> [Exercise aim] Starting at the line that contains "This screenshot has", print each line exactly through the end of the listing. Skip any pictures and add nothing.

> [Task data]
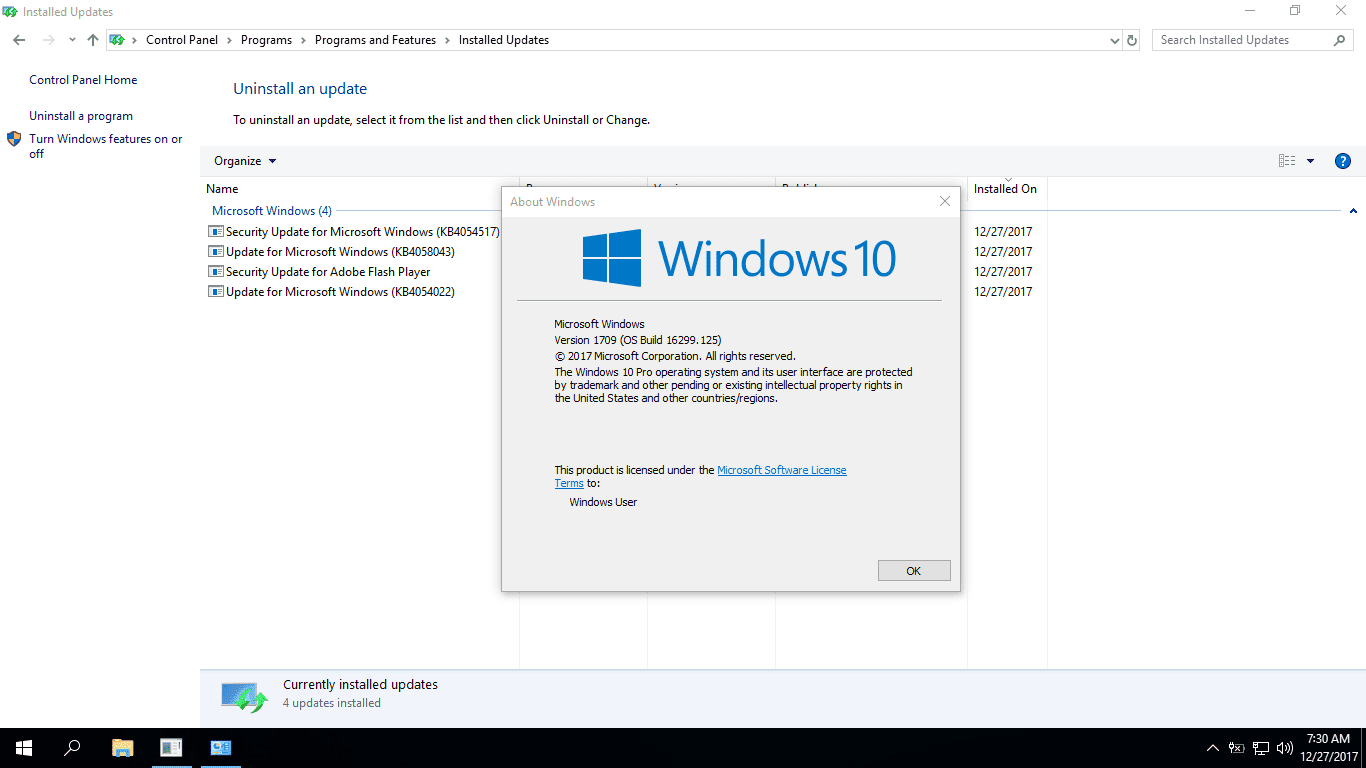Open taskbar Search
The width and height of the screenshot is (1366, 768).
tap(71, 747)
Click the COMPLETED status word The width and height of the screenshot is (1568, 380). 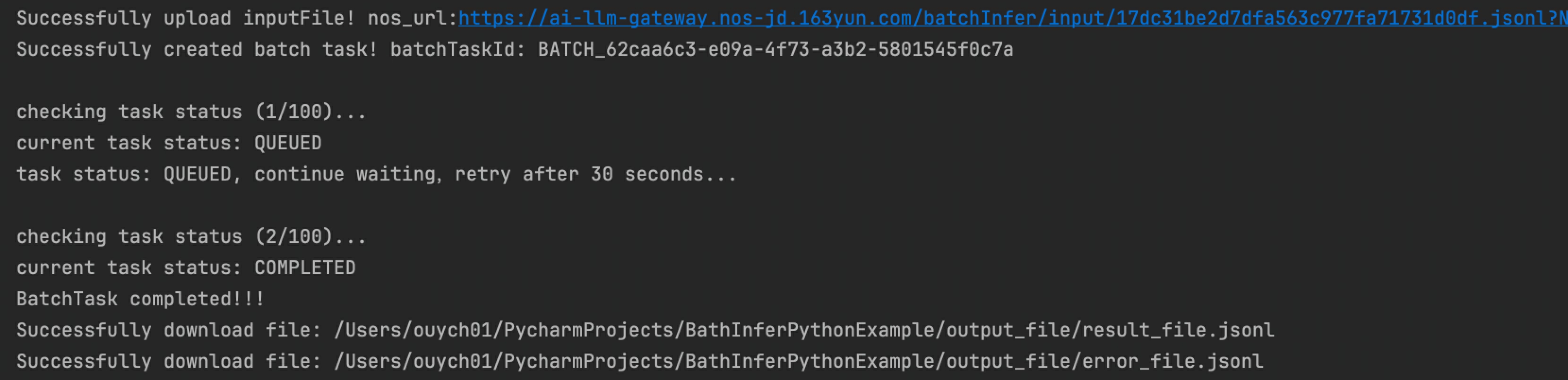point(304,268)
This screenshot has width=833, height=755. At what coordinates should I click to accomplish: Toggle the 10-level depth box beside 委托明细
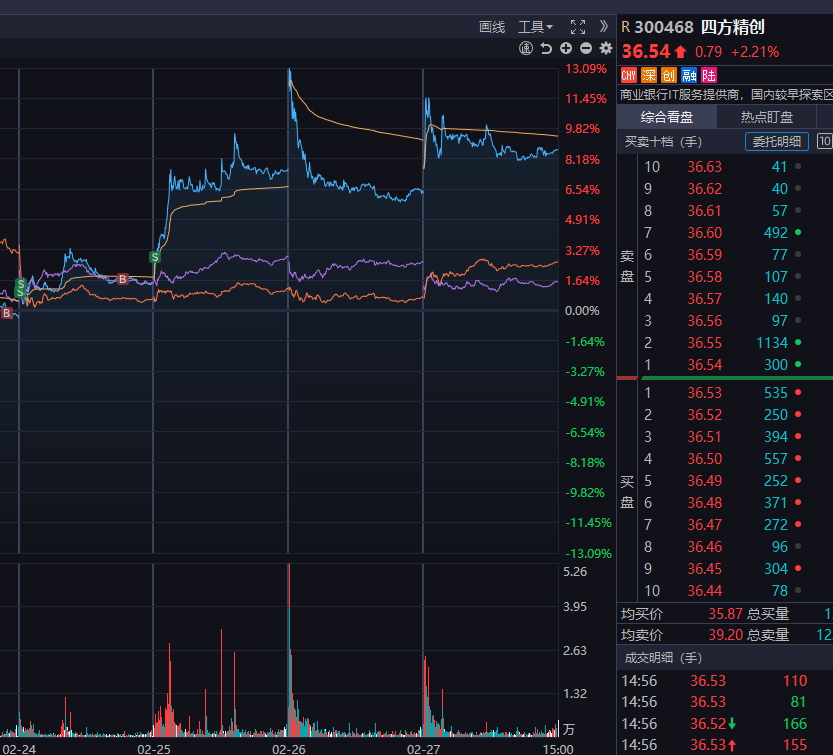[825, 142]
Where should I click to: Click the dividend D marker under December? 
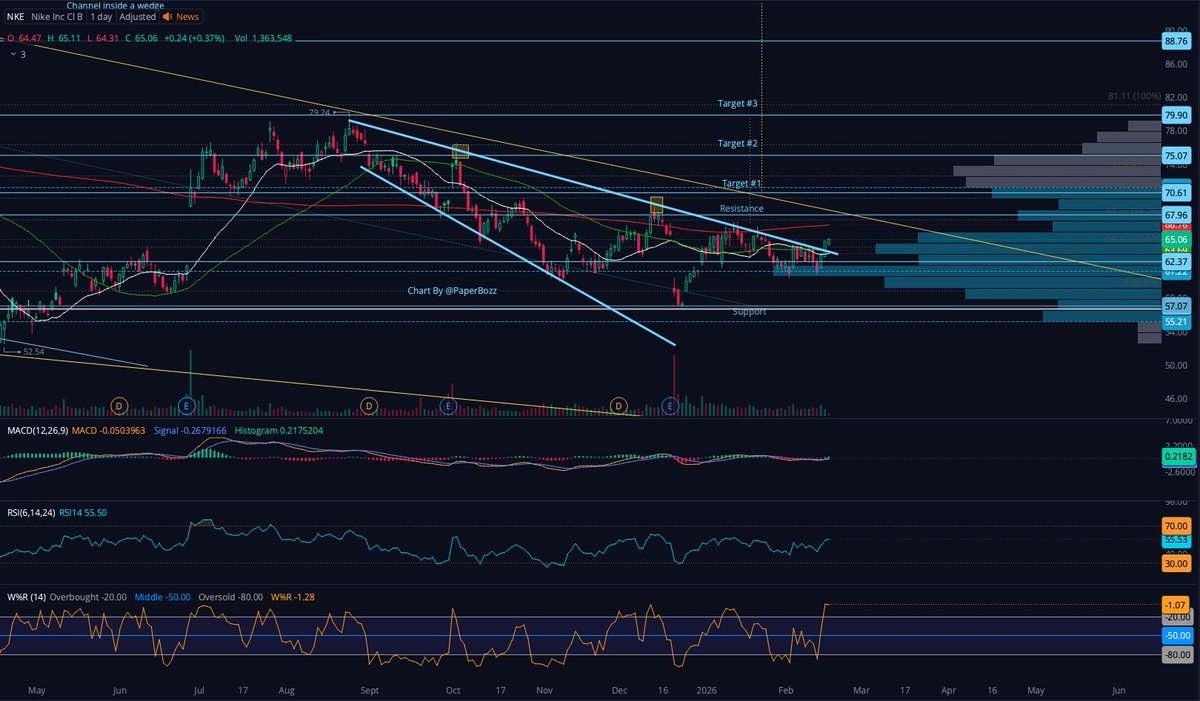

> [Output of the exercise]
This screenshot has width=833, height=755. At what coordinates should I click to accomplish: Toggle the 10-level depth box beside 委托明细
[825, 142]
Where should I click to: Click the dividend D marker under December? 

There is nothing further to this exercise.